Mulheres na advocacia
No século XXI, os deveres de solidariedade impõem que qualquer mulher possa beneficiar de proteção numa situação de maternidade ou assistência à família.
Da questão: ao desafio para escrever um artigo relacionado com a questão das mulheres na advocacia, a primeira reação foi “ó diabo! mas qual questão?!”. Não que não haja uma questão, ou até várias. Já muito se escreveu sobre o papel da mulher na sociedade, nas empresas, na vida em geral. Neste contexto, a advocacia não é novidade nem exceção, ainda que possa ter especificidades. A maneira como se aborda esse papel e todos os temas associados – A questão – não é um exercício fácil e tem associado o risco de cair em rótulos ou banalizações. A polémica será o menor dos problemas. Mas vamos lá.
Primeiro os disclaimers (típico…): sou mulher, esposa e mãe. Três filhas. Uma cadela. A ordem é a cronológica. Não me identifico com o feminismo ativista e igualitarista. A defesa da mulher não tem que ser feita em confronto, com um vencedor e um perdedor. Passa pelo respeito e reconhecimento mútuo das especificidades e diferenças, bem como das vantagens associadas a um modo de vida e forma de estar que as reconhece e aceita. Aprendemos em direito que discriminação consiste em tratar de forma diferente situações idênticas; quando as situações são diferentes, não podem ser tratadas da mesma forma. Acredito que cada um deve poder escolher o seu caminho de realização pessoal e profissional, sem que os outros (individualmente ou a sociedade como um todo) tenham o direito de julgar, rotular ou impor um qualquer comportamento (progressivo, apropriado ou outro). E acredito que a vida em sociedade implica a existência de regras e respetivo cumprimento.

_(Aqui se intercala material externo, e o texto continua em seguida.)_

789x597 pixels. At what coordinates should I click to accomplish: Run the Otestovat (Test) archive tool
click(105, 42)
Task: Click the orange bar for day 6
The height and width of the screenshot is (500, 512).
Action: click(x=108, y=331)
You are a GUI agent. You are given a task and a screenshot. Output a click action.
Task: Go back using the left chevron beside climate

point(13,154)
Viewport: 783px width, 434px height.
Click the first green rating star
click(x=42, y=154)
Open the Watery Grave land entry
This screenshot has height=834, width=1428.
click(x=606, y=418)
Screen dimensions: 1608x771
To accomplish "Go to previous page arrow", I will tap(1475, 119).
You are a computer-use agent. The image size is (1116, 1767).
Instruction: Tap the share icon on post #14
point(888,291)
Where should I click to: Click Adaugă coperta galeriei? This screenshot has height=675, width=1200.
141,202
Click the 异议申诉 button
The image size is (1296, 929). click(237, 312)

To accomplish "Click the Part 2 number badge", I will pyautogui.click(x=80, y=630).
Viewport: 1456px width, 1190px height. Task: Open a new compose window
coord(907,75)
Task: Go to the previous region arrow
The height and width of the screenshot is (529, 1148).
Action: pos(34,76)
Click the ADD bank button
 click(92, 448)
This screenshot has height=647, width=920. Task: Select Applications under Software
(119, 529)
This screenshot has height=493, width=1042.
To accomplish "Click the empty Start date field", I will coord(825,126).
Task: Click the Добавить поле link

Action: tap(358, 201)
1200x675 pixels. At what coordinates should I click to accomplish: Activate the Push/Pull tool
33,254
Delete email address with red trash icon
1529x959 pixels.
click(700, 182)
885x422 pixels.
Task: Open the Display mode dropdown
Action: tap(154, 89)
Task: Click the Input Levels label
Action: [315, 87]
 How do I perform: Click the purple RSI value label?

Feita a introdução, a advocacia é uma profissão liberal e há aspetos em que a proteção da mulher não está ainda ao nível das melhores práticas – vide os casos de maternidade e assistência à família. É certo que, pelo menos nas grandes sociedades o tema é debatido e há um cada vez maior número de sociedades a oferecer (boas?) condições. Ainda assim, arrisco que na maior parte dos casos, tal proteção não existe ou é parca, resultando numa efetiva perda de rendimento das advogadas. Ou traz o ónus silencioso de afetar a evolução na carreira (muitas vezes com base numa pretensa falta de disponibilidade, por contraponto à dos advogados, numa consequência nefasta do argumento igualitário).
Dirão que é o risco associado a uma profissão liberal. Talvez, mas não tem que ser assim. E sobretudo não deve. No século XXI, os deveres de solidariedade impõem que qualquer mulher possa beneficiar de proteção numa situação de maternidade ou assistência à família. Mas mais do que isso, importa ter presente as vantagens correspondentes para uma firma e para a sociedade em geral, de aceitar essa situação e não impor consequências negativas.
Guardo na memória uma conferência-debate, organizada no escritório, com um embaixador cuja profissão base era a de advogado. A conversa tocou vários temas, mas às tantas foi colocada ao convidado uma pergunta, cujos termos (não textuais) visavam saber a sua opinião – enquanto sócio de uma grande e bem-sucedida sociedade de advogados internacional – sobre os impactos e o que fazer com a cada vez maior presença de mulheres na advocacia. A resposta é um exemplo: Well. You want to have the best lawyers, right? And when you want the best, you want them with their circumstances. Because, regardless of the circumstances they will still be the best. Posta nestes termos, qual é mesmo a questão?
*Rita Lufinha Borges é sócia da Miranda & Associados.